Già parroco di borgo San Michele e poi a Sermoneta ad agosto 2025, Don Pompei, “dopo un periodo di confronto con il vescovo Crociata, comunicava le dimissioni da Parroco di S. Maria Assunta in Sermoneta, e inoltre di non sentirsi più in comunione con il Vescovo Diocesano e nemmeno con il Papa e con tutti i Vescovi della Chiesa cattolica, come pure di non voler più celebrare la messa secondo la liturgia del Concilio Vaticano II. Queste prese di posizione sono state espresse poi anche pubblicamente in interventi online, tra cui quello del 3 settembre 2025 trasmesso in diretta sulla piattaforma social YouTube, che Don Pompei convocava aprendolo a chiunque fosse in grado di connettersi da remoto”. Di qui le conseguenze.
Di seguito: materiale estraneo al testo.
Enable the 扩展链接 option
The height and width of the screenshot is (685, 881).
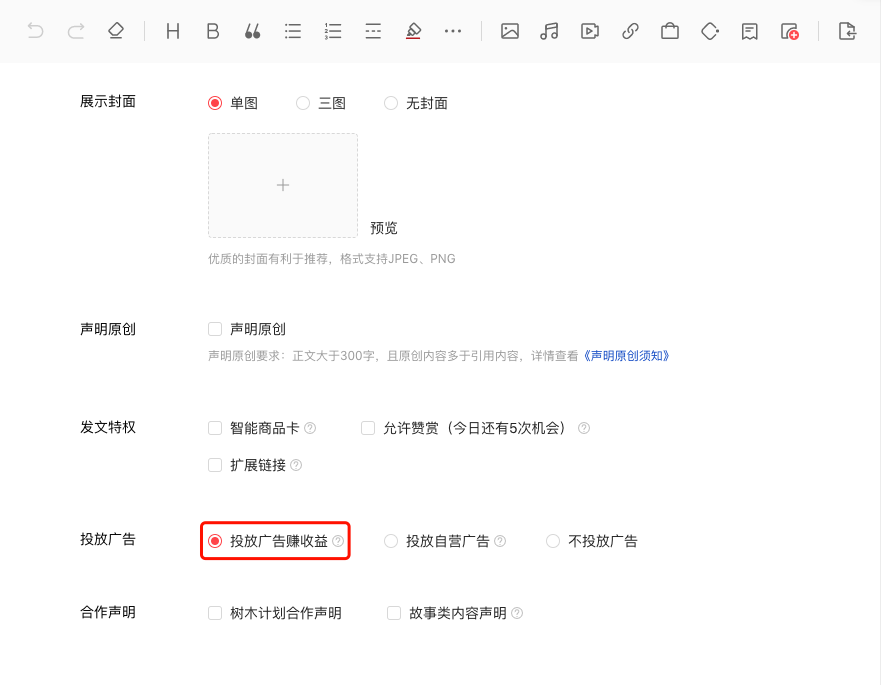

Crociata aveva imposto al presbitero ” sotto pena di sospensione, di non convocare alcun incontro o assemblea parrocchiale con i fedeli della parrocchia di S. Maria Assunta in Cielo in Sermoneta, e di sospendere qualunque tipo di attività sui social media”. Con tale comportamento, il Rev. Don Leonardo Pompei «è venuto meno – spiega la Diocesi –  in forma positiva e pubblica all’obbligo di obbedienza al suo Ordinario», incorrendo ipso facto nella sospensione dal ministero presbiterale. Ad essa ha fatto seguito inevitabilmente la scomunica.